● **PROBLEM**
Each line below must be set down exactly as it stands.

ENTRIES SHOWN START

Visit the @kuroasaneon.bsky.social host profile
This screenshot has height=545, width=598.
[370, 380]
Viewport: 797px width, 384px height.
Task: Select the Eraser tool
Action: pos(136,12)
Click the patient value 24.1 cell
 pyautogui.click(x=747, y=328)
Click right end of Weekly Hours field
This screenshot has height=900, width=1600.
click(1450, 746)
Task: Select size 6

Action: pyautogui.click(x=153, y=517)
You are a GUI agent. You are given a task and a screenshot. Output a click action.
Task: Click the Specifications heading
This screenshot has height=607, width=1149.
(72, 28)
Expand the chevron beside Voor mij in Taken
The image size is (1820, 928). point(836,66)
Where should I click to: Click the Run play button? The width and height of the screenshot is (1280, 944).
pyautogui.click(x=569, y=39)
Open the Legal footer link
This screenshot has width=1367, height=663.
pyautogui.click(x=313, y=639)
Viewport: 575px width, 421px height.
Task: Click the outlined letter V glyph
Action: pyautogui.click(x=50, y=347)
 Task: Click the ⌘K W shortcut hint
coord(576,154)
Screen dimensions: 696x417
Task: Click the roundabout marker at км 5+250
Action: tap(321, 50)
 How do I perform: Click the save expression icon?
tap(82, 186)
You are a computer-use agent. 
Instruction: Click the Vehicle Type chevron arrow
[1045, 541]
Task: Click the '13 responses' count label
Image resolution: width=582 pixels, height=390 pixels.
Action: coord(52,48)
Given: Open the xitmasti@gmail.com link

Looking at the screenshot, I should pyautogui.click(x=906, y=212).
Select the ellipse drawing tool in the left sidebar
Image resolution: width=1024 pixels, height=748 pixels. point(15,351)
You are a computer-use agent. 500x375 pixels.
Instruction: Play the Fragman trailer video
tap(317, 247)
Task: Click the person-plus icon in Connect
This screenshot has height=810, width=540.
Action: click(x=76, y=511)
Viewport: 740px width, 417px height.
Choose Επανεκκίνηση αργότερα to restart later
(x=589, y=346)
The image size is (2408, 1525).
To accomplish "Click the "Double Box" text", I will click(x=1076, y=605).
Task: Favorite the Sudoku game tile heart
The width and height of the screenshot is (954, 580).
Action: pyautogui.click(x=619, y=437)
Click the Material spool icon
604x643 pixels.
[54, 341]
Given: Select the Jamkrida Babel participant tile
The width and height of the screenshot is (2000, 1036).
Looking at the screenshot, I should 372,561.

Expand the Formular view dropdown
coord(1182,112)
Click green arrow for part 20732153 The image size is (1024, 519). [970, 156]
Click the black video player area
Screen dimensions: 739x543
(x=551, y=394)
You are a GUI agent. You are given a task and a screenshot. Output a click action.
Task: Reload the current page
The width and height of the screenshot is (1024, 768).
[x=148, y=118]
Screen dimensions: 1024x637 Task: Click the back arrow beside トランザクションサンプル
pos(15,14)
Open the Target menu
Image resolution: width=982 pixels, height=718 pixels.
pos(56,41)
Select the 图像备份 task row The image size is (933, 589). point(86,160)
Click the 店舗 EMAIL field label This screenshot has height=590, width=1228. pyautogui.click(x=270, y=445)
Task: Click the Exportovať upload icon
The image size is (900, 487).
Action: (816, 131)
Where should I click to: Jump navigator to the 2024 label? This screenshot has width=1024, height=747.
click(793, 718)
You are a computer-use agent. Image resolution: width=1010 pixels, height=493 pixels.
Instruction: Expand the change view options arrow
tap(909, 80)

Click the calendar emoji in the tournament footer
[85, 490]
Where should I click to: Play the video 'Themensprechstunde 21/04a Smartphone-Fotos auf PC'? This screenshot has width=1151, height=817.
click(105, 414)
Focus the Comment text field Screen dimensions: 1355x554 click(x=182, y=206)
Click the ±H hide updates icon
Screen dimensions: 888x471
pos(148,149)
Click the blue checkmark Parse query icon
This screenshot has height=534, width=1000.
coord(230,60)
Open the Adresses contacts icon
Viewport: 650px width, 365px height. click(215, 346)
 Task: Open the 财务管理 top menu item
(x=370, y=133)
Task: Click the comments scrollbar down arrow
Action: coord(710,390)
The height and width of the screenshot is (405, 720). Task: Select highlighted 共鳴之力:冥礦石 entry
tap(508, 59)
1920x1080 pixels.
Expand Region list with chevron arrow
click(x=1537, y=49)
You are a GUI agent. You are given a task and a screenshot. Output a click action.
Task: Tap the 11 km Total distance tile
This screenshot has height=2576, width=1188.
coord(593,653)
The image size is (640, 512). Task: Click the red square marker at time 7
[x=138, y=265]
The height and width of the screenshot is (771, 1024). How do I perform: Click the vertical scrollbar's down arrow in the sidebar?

ENTRIES SHOWN END

● **RESULT FOR THIS EXERCISE**
Visit the @kuroasaneon.bsky.social host profile
This screenshot has height=545, width=598.
[370, 380]
Viewport: 797px width, 384px height.
Task: Select the Eraser tool
Action: pos(136,12)
Click the patient value 24.1 cell
 pyautogui.click(x=747, y=328)
Click right end of Weekly Hours field
This screenshot has height=900, width=1600.
click(1450, 746)
Task: Select size 6

Action: pyautogui.click(x=153, y=517)
You are a GUI agent. You are given a task and a screenshot. Output a click action.
Task: Click the Specifications heading
This screenshot has height=607, width=1149.
(72, 28)
Expand the chevron beside Voor mij in Taken
The image size is (1820, 928). point(836,66)
Where should I click to: Click the Run play button? The width and height of the screenshot is (1280, 944).
pyautogui.click(x=569, y=39)
Open the Legal footer link
This screenshot has width=1367, height=663.
pyautogui.click(x=313, y=639)
Viewport: 575px width, 421px height.
Task: Click the outlined letter V glyph
Action: pyautogui.click(x=50, y=347)
 Task: Click the ⌘K W shortcut hint
coord(576,154)
Screen dimensions: 696x417
Task: Click the roundabout marker at км 5+250
Action: tap(321, 50)
 How do I perform: Click the save expression icon?
tap(82, 186)
You are a computer-use agent. 
Instruction: Click the Vehicle Type chevron arrow
[1045, 541]
Task: Click the '13 responses' count label
Image resolution: width=582 pixels, height=390 pixels.
Action: coord(52,48)
Given: Open the xitmasti@gmail.com link

Looking at the screenshot, I should pyautogui.click(x=906, y=212).
Select the ellipse drawing tool in the left sidebar
Image resolution: width=1024 pixels, height=748 pixels. point(15,351)
You are a computer-use agent. 500x375 pixels.
Instruction: Play the Fragman trailer video
tap(317, 247)
Task: Click the person-plus icon in Connect
This screenshot has height=810, width=540.
Action: click(x=76, y=511)
Viewport: 740px width, 417px height.
Choose Επανεκκίνηση αργότερα to restart later
(x=589, y=346)
The image size is (2408, 1525).
To accomplish "Click the "Double Box" text", I will click(x=1076, y=605).
Task: Favorite the Sudoku game tile heart
The width and height of the screenshot is (954, 580).
Action: pyautogui.click(x=619, y=437)
Click the Material spool icon
604x643 pixels.
[54, 341]
Given: Select the Jamkrida Babel participant tile
The width and height of the screenshot is (2000, 1036).
Looking at the screenshot, I should 372,561.

Expand the Formular view dropdown
coord(1182,112)
Click green arrow for part 20732153 The image size is (1024, 519). [970, 156]
Click the black video player area
Screen dimensions: 739x543
(x=551, y=394)
You are a GUI agent. You are given a task and a screenshot. Output a click action.
Task: Reload the current page
The width and height of the screenshot is (1024, 768).
[x=148, y=118]
Screen dimensions: 1024x637 Task: Click the back arrow beside トランザクションサンプル
pos(15,14)
Open the Target menu
Image resolution: width=982 pixels, height=718 pixels.
pos(56,41)
Select the 图像备份 task row The image size is (933, 589). point(86,160)
Click the 店舗 EMAIL field label This screenshot has height=590, width=1228. pyautogui.click(x=270, y=445)
Task: Click the Exportovať upload icon
The image size is (900, 487).
Action: (816, 131)
Where should I click to: Jump navigator to the 2024 label? This screenshot has width=1024, height=747.
click(793, 718)
You are a computer-use agent. Image resolution: width=1010 pixels, height=493 pixels.
Instruction: Expand the change view options arrow
tap(909, 80)

Click the calendar emoji in the tournament footer
[85, 490]
Where should I click to: Play the video 'Themensprechstunde 21/04a Smartphone-Fotos auf PC'? This screenshot has width=1151, height=817.
click(105, 414)
Focus the Comment text field Screen dimensions: 1355x554 click(x=182, y=206)
Click the ±H hide updates icon
Screen dimensions: 888x471
pos(148,149)
Click the blue checkmark Parse query icon
This screenshot has height=534, width=1000.
coord(230,60)
Open the Adresses contacts icon
Viewport: 650px width, 365px height. click(215, 346)
 Task: Open the 财务管理 top menu item
(x=370, y=133)
Task: Click the comments scrollbar down arrow
Action: coord(710,390)
The height and width of the screenshot is (405, 720). Task: Select highlighted 共鳴之力:冥礦石 entry
tap(508, 59)
1920x1080 pixels.
Expand Region list with chevron arrow
click(x=1537, y=49)
You are a GUI agent. You are given a task and a screenshot. Output a click action.
Task: Tap the 11 km Total distance tile
This screenshot has height=2576, width=1188.
coord(593,653)
The image size is (640, 512). Task: Click the red square marker at time 7
[x=138, y=265]
The height and width of the screenshot is (771, 1024). How do I perform: Click the vertical scrollbar's down arrow in the sidebar?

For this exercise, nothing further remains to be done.